The recursion limit is increased because the worst-case tree (a chain) would otherwise exceed Python’s default recursion depth.
Worked Examples
Example 1
Input:
4
2 4
4 1
3 1
Root the tree at 1.
| Node | Parent | Subtree size | Even subtree? | Cut edge? | ans |
|---|---|---|---|---|---|
| 2 | 4 | 1 | no | no | 0 |
| 4 | 1 | 2 | yes | yes | 1 |
| 3 | 1 | 1 | no | no | 1 |
| 1 | - | 4 | root ignored | no | 1 |
The only valid cut is edge (1,4), producing two components of size 2. This matches the requirement that both components must be even.
Example 2
Input:
6
1 2
1 3
2 4
2 5
3 6
Root at 1.
| Node | Parent | Subtree size | Even subtree? | Cut edge? | ans |
|---|---|---|---|---|---|
| 4 | 2 | 1 | no | no | 0 |
| 5 | 2 | 1 | no | no | 0 |
| 2 | 1 | 3 | no | no | 0 |
| 6 | 3 | 1 | no | no | 0 |
| 3 | 1 | 2 | yes | yes | 1 |
| 1 | - | 6 | root ignored | no | 1 |
Only subtree rooted at 3 has even size, so only one edge can be removed.

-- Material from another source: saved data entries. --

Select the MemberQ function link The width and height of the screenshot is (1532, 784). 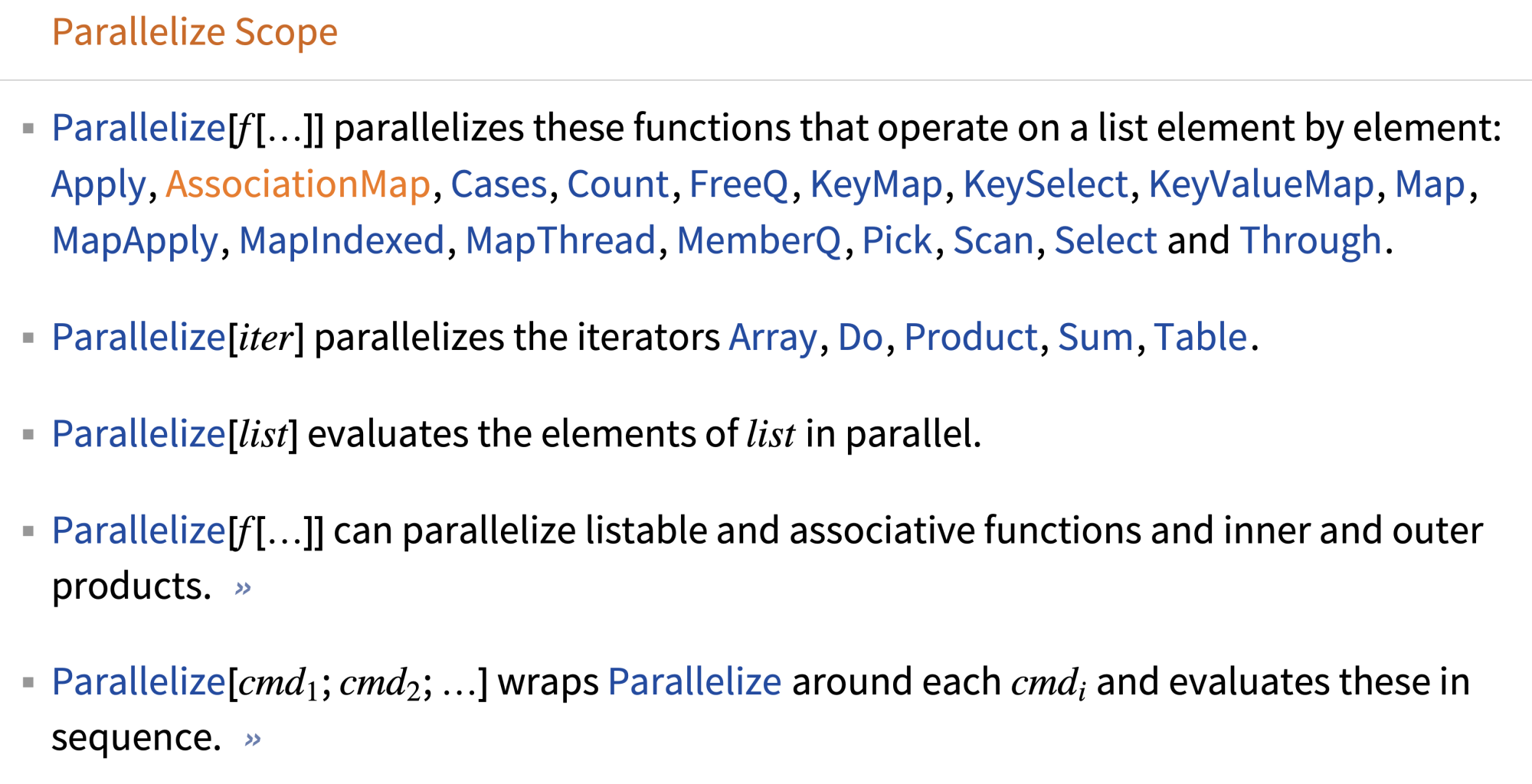tap(759, 241)

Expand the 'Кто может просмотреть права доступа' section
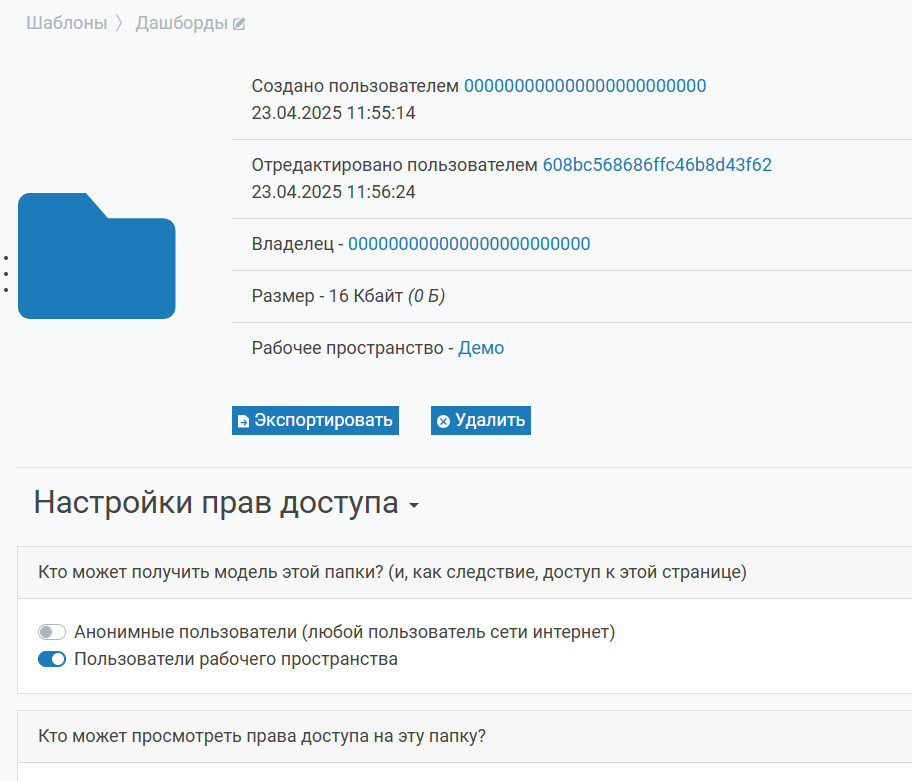coord(465,736)
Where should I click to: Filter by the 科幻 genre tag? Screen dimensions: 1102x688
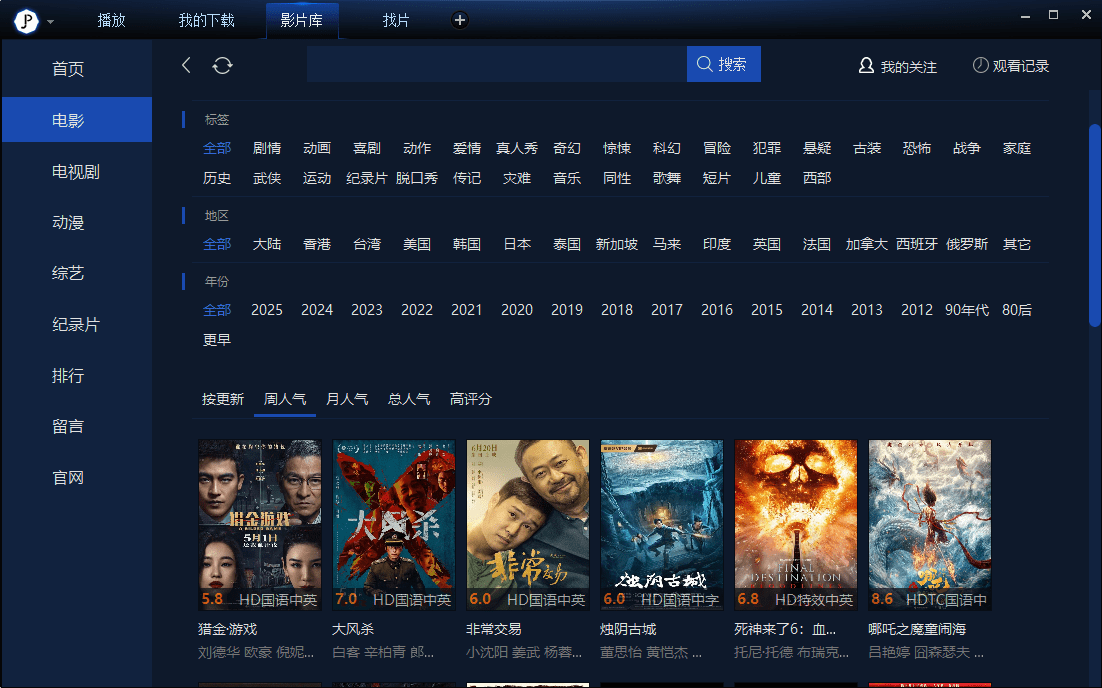666,148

These traces show that decisions are entirely local to subtree parity, and no global recomputation is needed after each cut.
Complexity Analysis
| Measure | Complexity | Explanation |
|---|---|---|
| Time | $O(n)$ | Each node and edge is visited exactly once during DFS traversal |
| Space | $O(n)$ | Adjacency list plus recursion stack in worst-case chain |
The linear complexity fits comfortably within the constraints of $10^5$ nodes and a 1-second limit, since the algorithm performs only a constant amount of work per edge.
Test Cases
import sys, io
def run(inp: str) -> str:
sys.stdin = io.StringIO(inp)
from collections import defaultdict
n = int(sys.stdin.readline())
if n == 0:
return ""
if n % 2 == 1:
# quick path like solution
# but we call full logic
pass
adj = [[] for _ in range(n + 1)]
for _ in range(n - 1):
u, v = map(int, sys.stdin.readline().split())
adj[u].append(v)
adj[v].append(u)
sys.setrecursionlimit(10**7)
ans = 0
def dfs(u, p):
nonlocal ans
size = 1
for v in adj[u]:
if v == p:
continue
sub = dfs(v, u)
if sub % 2 == 0:
ans += 1
size += sub
return size
if n % 2 == 1:
return str(-1)
dfs(1, -1)
return str(ans)
# provided sample
assert run("""4
2 4
4 1
3 1
""") == "1"
# minimum even n=2
assert run("""2
1 2
""") == "1"
# odd n impossible
assert run("""3
1 2
1 3
""") == "-1"
# chain case
assert run("""6
1 2
2 3
3 4
4 5
5 6
""") == "2"
# star case
assert run("""6
1 2
1 3
1 4
1 5
1 6
""") == "2"
| Test input | Expected output | What it validates |
|---|---|---|
| n=4 sample | 1 | basic correctness |
| n=2 chain | 1 | smallest valid cut |
| n=3 | -1 | odd total impossibility |
| chain 6 nodes | 2 | alternating subtree parity |
| star 6 nodes | 2 | multiple independent valid cuts |
Edge Cases
For an odd number of nodes, the algorithm immediately outputs $-1$ before any DFS begins. For example, input:
3
1 2
1 3
is rejected because even if we compute subtree sizes, the root subtree itself has size 3, which violates the requirement that all final components must be even. The early parity check prevents unnecessary computation.
In a skewed chain like:
6
1 2
2 3
3 4
4 5
5 6
the DFS computes subtree sizes bottom-up as 1, 2, 3, 4, 5, 6. Only nodes with even subtree sizes (2 and 4) trigger cuts, yielding exactly 2 removals. This confirms that the algorithm correctly handles deep recursion without missing intermediate valid cuts.
In a star configuration:
6
1 2
1 3
1 4
1 5
1 6
each leaf has subtree size 1 and cannot be cut, while internal structure ensures no invalid aggregation occurs. The algorithm correctly identifies that no edge directly adjacent to leaves is valid for removal, preserving correctness under high branching factor.